The system uses a pipeline architecture:
1. Web client captures audio and streams to server via WebSockets
2. Speech is converted to text using Deepgram
3. Text is processed by GPT-4o
4. Responses are converted to speech using Cartesia TTS
5. Audio is streamed back to client for playback

Voice detection monitors audio levels and triggers interruption handling when the user starts speaking during AI responses.

## Testing

The project has comprehensive test coverage for both backend and frontend components.

### Backend Testing

The Python backend uses pytest for testing.
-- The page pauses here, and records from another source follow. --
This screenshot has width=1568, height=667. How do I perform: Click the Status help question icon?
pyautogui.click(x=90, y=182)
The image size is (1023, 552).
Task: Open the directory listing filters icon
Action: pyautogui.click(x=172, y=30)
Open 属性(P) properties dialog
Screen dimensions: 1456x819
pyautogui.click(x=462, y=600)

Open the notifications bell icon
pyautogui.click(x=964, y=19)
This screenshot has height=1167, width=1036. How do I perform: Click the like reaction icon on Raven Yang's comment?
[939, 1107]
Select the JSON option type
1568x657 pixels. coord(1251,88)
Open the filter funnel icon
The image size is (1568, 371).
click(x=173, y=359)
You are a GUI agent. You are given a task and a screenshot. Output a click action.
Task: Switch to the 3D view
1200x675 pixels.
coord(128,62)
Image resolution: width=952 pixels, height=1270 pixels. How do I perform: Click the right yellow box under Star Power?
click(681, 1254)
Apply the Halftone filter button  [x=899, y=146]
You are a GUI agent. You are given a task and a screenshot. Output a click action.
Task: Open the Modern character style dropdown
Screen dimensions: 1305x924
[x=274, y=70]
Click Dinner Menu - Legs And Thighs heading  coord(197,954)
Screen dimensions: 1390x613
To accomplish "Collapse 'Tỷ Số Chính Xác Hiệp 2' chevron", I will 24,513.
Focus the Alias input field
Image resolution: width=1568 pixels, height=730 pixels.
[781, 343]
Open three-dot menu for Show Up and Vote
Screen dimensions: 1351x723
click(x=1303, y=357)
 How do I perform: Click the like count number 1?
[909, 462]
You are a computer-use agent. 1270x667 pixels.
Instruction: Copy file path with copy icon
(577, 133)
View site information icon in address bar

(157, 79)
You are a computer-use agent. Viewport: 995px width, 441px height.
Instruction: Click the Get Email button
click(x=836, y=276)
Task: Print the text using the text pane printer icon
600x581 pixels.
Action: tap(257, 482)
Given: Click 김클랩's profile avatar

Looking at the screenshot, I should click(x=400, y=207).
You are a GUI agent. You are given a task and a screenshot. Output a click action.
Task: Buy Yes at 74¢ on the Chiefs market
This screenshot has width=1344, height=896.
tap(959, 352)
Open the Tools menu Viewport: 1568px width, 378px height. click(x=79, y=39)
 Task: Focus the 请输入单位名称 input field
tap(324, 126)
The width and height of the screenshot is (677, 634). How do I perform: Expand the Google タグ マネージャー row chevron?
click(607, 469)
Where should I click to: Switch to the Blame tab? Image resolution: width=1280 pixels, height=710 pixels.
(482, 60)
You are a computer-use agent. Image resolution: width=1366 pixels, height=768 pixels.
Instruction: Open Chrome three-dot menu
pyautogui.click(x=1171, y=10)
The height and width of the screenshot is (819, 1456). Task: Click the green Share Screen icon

Tests are organized into:

- **Unit Tests**: Test individual components in isolation
- **Integration Tests**: Test interactions between components

The backend test suite includes:
- Bot initialization and configuration
- Pipeline setup and component connections
- Text processing and transformation
- Session timeout handling
- Event handling

To write new Python tests, add them to the appropriate directory under `tests/`.

### Frontend Testing

The JavaScript frontend uses Jest for testing. Tests are organized by component:

- **Unit Tests**: Test individual JS modules
- **UI Tests**: Test DOM interactions and UI updates

The frontend test suite includes:
- Configuration validation
- UI state management
- Audio processing
- WebSocket communication
- Event handling

To write new JavaScript tests, add them to the `js/__tests__/` directory.